In a segment on Monday night, Fox host Sean Hannity expressed supreme surprise and concern that the United States has not taken on a leading role in the rolling back of rebels in Northern Mali, instead leaving it to France. The situation hit the mainstream media following a hostage crisis in neighboring Algeria linked to Mali, that left at least thirty-seven foreign workers dead — including three Americans — and Fox looking for someone to blame.
In finding Obama’s choice to militarily intervene in Libya in 2011 at fault, contributor Andrew McCarthy argued that leaving Libyan strongman Moamar Qaddafi in place would have prevented such a tragedy from occurring:
MCCARTHY: Well, the French think they have a better idea what their national interest is. That’s for certain. But I think what’s really interesting, Sean, if you remember — you’ll remember this, Judy, you will, too, 2004, 2005, 2006 we were arguing whether George Bush had brought al Qaeda to Iraq.
Now we have a situation where al Qaeda has been basically given the northern portion of a continent and they’ve been armed, because this ridiculous thing we did in Libya where we took out someone who was at the time was deemed to be an American ally, didn’t worry about who was going to come behind him and what ended up happening? His arsenal is now in the hands of terrorists.

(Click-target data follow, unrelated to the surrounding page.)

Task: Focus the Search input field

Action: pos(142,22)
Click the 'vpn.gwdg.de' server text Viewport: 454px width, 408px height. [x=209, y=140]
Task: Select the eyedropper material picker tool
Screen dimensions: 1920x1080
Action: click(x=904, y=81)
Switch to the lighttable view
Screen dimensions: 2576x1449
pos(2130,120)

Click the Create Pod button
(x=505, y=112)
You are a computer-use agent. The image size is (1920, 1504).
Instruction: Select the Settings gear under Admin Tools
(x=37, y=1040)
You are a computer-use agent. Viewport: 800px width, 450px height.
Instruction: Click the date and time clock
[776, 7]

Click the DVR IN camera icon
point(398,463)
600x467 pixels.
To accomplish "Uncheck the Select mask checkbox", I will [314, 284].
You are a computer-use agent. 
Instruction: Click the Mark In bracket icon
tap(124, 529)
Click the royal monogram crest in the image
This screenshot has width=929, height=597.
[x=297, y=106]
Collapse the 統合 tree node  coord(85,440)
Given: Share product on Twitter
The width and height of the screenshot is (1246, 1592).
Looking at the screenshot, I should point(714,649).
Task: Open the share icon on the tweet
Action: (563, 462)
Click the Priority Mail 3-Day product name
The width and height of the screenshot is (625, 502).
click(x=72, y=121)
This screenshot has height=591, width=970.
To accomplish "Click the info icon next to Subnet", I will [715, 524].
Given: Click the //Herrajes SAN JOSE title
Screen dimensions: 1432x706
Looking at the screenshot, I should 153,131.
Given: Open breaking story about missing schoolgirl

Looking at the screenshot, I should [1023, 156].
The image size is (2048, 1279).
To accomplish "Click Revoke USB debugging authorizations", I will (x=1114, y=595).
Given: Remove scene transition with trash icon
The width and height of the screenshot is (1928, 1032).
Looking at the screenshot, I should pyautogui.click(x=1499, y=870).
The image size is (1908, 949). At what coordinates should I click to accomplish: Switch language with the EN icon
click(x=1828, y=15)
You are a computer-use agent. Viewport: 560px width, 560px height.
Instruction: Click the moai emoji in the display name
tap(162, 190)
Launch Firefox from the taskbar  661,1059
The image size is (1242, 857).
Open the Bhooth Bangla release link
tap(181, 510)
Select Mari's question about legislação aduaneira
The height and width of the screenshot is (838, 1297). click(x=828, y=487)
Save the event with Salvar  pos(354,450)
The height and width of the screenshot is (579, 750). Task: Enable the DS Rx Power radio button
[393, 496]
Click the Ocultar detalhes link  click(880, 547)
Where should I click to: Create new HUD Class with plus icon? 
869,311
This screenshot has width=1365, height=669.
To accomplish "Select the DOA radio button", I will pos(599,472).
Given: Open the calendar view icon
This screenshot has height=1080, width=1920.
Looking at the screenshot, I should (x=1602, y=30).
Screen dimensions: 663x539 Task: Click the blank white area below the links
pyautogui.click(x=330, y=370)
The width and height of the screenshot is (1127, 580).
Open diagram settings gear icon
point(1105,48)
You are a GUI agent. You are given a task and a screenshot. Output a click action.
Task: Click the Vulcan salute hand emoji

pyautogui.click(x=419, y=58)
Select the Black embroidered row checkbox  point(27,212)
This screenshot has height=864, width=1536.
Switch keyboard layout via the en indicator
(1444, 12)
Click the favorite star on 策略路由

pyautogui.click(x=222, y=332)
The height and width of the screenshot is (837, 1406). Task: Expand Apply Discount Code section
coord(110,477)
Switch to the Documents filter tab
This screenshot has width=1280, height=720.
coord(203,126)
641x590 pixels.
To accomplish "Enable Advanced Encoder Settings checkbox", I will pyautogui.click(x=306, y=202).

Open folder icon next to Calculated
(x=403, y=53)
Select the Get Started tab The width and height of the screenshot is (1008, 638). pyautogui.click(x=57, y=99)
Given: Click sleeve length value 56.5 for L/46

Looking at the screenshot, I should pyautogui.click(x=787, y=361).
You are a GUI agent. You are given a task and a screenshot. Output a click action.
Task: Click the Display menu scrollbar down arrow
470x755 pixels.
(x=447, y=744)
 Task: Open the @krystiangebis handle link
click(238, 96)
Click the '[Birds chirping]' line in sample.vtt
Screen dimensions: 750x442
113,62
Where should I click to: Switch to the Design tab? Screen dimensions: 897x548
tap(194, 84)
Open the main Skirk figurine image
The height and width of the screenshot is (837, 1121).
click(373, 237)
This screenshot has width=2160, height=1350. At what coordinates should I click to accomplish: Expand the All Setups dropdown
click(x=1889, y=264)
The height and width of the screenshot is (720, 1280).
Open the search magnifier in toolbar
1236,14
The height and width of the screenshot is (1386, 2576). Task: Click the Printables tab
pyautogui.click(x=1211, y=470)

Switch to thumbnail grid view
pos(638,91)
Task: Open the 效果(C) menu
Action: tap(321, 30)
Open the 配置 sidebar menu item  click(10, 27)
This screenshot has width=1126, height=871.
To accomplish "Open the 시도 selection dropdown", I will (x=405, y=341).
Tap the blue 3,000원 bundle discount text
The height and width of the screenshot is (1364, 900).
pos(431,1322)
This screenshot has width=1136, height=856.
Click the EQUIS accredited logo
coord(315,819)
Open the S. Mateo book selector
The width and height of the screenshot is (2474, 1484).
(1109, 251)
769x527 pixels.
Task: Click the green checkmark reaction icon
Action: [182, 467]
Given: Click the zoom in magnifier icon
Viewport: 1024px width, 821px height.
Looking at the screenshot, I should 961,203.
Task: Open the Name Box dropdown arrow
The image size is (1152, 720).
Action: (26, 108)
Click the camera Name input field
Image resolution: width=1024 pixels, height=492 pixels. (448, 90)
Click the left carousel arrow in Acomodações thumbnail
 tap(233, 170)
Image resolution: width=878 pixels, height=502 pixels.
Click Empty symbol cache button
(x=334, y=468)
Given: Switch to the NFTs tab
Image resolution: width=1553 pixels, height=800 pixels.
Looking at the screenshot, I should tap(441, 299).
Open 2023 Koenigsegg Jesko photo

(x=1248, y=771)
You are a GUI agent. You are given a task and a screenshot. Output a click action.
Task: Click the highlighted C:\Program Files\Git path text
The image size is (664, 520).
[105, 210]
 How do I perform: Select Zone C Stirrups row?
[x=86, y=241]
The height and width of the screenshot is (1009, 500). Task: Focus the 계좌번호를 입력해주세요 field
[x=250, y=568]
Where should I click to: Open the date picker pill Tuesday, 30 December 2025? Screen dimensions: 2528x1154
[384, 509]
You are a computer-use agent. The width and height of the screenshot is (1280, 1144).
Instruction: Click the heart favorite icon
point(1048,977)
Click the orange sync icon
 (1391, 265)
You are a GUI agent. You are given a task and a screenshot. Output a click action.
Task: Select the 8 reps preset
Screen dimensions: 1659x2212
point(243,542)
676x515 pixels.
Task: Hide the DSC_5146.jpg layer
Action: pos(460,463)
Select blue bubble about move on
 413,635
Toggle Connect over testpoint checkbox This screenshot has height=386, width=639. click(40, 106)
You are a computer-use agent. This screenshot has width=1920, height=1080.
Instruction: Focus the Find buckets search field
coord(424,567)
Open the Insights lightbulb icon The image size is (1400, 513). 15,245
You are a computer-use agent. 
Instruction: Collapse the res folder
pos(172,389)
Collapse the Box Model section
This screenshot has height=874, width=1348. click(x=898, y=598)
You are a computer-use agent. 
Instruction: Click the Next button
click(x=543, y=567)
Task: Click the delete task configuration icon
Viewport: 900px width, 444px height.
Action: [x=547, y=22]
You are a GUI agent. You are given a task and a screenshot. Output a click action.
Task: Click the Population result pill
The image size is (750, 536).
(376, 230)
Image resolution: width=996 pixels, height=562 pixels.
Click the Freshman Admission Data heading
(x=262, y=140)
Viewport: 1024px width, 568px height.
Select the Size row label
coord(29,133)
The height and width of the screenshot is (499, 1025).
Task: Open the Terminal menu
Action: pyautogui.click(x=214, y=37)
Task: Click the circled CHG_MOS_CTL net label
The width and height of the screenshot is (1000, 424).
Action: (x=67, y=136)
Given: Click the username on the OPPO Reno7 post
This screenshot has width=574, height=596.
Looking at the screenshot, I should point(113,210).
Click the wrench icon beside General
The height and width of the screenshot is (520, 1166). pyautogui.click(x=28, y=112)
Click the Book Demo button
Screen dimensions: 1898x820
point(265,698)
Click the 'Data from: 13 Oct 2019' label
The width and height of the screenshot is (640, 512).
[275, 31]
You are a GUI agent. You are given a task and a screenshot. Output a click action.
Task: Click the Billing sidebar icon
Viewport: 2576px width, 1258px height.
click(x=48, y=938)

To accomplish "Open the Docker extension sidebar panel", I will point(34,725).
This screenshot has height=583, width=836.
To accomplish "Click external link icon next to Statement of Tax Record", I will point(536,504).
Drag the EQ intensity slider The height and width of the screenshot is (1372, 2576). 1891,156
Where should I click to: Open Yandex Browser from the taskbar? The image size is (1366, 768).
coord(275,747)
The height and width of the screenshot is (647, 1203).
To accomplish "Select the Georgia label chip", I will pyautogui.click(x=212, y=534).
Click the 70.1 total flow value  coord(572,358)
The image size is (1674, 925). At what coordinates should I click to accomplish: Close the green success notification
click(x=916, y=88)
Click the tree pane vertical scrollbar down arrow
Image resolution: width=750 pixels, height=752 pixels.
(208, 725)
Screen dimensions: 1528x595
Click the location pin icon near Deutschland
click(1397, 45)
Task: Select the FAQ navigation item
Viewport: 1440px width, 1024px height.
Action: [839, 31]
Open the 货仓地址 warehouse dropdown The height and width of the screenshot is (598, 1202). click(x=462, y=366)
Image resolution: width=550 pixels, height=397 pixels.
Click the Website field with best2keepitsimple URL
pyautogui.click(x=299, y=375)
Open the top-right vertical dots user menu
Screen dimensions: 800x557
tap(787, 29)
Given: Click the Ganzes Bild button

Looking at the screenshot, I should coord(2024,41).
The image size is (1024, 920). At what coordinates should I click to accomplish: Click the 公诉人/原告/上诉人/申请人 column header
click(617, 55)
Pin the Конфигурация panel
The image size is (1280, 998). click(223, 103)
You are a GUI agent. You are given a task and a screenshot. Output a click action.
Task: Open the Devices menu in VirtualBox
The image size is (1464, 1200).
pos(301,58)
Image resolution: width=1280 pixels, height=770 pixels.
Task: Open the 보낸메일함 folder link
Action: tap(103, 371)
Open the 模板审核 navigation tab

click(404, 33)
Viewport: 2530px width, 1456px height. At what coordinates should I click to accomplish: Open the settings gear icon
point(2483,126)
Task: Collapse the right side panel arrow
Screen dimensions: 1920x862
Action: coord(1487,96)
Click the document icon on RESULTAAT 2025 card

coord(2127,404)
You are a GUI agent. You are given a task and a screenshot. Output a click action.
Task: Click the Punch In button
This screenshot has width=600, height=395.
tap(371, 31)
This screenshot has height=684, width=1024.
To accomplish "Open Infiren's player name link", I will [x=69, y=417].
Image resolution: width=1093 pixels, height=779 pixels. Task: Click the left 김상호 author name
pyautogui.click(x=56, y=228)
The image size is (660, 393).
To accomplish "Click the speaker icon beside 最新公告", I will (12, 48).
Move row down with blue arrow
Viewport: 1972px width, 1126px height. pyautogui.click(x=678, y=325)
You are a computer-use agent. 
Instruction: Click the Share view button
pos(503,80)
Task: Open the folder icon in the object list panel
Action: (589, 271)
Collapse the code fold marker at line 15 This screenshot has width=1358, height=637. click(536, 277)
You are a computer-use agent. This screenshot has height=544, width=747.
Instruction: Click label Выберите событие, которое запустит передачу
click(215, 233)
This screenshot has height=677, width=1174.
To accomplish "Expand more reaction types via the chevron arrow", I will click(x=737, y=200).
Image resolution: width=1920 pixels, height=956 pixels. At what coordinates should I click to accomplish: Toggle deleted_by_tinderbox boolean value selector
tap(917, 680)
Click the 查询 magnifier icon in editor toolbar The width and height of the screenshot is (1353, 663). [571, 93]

The parallel McCarthy draws between Iraq and Libya manages to be wrong — or at best inconclusive — on several points. In comparing the presence of Al Qaeda in the Islamic Maghreb (AQIM) to the emergence of Al Qaeda in Iraq (AQI) in 2004, McCarthy misidentifies the link between the two groups and the core Al Qaeda leadership based in Pakistan. The latter came into existence only after the invasion of Iraq in 2003, taking advantage of the security vacuum provided by the Bush administration. AQI reported directly to AQ’s core leadership and their rise led to the death of thousands of U.S. soldiers.
AQIM, on the contrary, has existed since 1998 and only in the past decade did it change its name from the Salafist Group for Call and Combat (GSPC) as a re-branding effort. Even since then, they’ve primarily focused on local, regional issues, all from the West African locations they still operate from. While ties exist between AQIM and core Al Qaeda, the link between the two is not firmly established.
McCarthy also indicates that leaving Qaddafi in place would have prevented Mali from being a harbor for AQIM. Leaving aside the moral questions in allowing Qaddafi in power after his threatening to massacre his people, the idea that the intervention in Libya led directly to the current state of play in Mali has yet to be conclusively proven. The quick spread of AQIM in Mali was sped along by two factors: a new wave of rebellion by the Taureg ethnic group in the North and a coup by low-level officers in April 2012. That neither one of those events would have happened without the Libyan intervention is uncertain, given the weakness of the Malian government, shifting explanations the coup leaders gave for their takeover and that the rebellion appears to have been previously planned. None of which backs McCarthy’s claim that Obama is to blame for Mali’s current troubles as Bush was for Iraq’s.